Was bedeutet das beim aktuellen Kurs- und Bewertungsniveau?

Wir sehen es durchaus als Einstiegschance, auf einem Niveau wie derzeit zu investieren. Natürlich gibt es Aktien mit einer niedrigeren Fallhöhe, bei denen man weniger Abwärtsrisiken in einer Phase wie jetzt hat. Aber man beschneidet damit auch die Aufwärtschancen. Genau zum Gegenteil tendieren wir – wir möchten langfristige Chancen ergreifen, mit dem Effekt, dass wir gegebenenfalls in Aktien investiert sind, die höhere Abwärtsrisiken aufweisen.

Inwieweit unterscheidet sich Ihr Kernportfolio in den letzten zwölf Monaten inhaltlich?

Natürlich müssen wir uns an das anpassen, was in Welt und auch an den Kapitalmärkten passiert. Insofern haben wir beispielsweise im Rahmen unserer Quality-Growth-Strategie sogenannte Secure-Growth-Aktien übergewichtet, was heisst, dass wir uns auf Unternehmen konzentrieren, die eine hohe Sicherheit bieten, dass sie die erwarteten Gewinne auch erzielen. Zugleich haben wir auf Bewertungsveränderungen sensitiv reagiert und uns deutlich vorsichtiger bei den vormaligen Covid-Gewinnertiteln aufgestellt. Diese Firmen haben zum Teil sehr stark zugelegt, was natürlich ein erhöhtes Rückschlagsrisiko bedeutet. Bezüglich der Secure-Growth-Aktien können es durchaus defensive Elemente sein, die eine Rolle spielen. Ich kann hier Novo Nordisk nennen, AstraZeneca oder auch Nebenwerte, die strukturelle Wachstumstreiber haben, was sie relativ gut durch das schwierige Marktumfeld gebracht hat. Und das ist unser Ansatz, dass wir uns auf solche Titel konzentrieren, die verlässlich strukturelles Wachstum bieten. Kurz gesagt sichern wir unsere Portfolios vor der ungewissen Gewinnsituation im nächsten Jahr ab, denn es wird durchaus Einschläge von der einen oder anderen Seite geben.

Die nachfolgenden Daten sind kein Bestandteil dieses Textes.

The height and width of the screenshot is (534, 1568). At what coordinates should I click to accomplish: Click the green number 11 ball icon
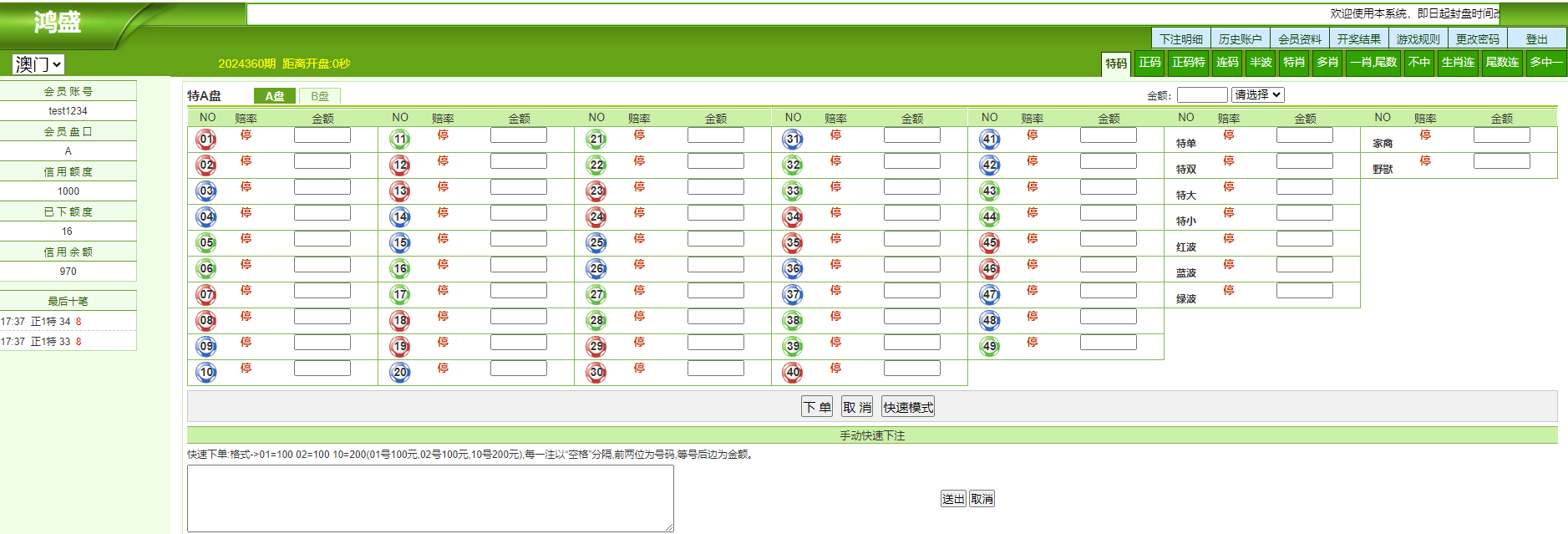point(400,140)
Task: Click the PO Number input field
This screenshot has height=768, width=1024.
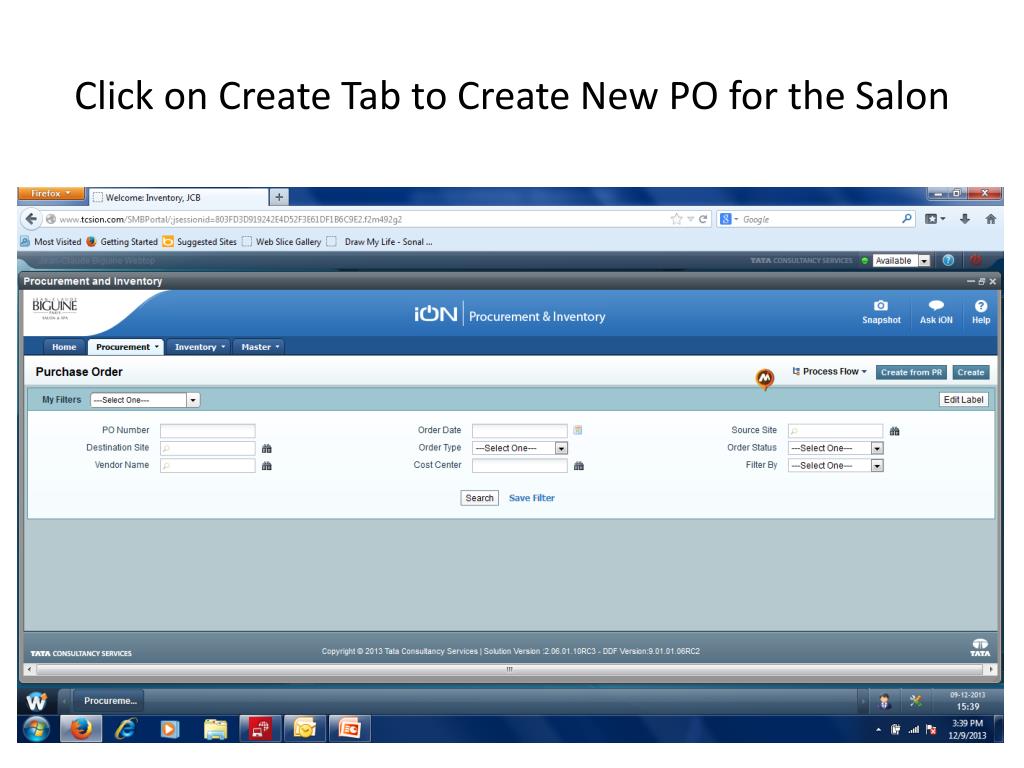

Was hat sich, abschliessend gefragt, in Ihrem Team getan?

Wir haben über das letzte Jahr unser Team weiter verstärkt. Das Aktien-Team bei BWAM umfasst heute 15 Personen, die ein Vermögen von knapp fünf Milliarden Euro betreuen, in insgesamt zwölf verschiedenen Aktienfonds. Neue Fonds, die über das letzte Jahr gelauncht wurden, waren der International Micro Cap Fonds, unser neues Long/Short-Konzept mit dem Absolute Return European Equities sowie der Emerging Asia Focus Fund. Mit Letzterem betreten wir ein neues Universum für uns, das wir aber mit dem gleichen Approach angehen werden wie bei allen unseren Fonds. Hierzu haben wir uns auch verstärkt, mit Javier Garcia, der von der UBS zu uns gekommen ist, um den Bereich Asien zu managen.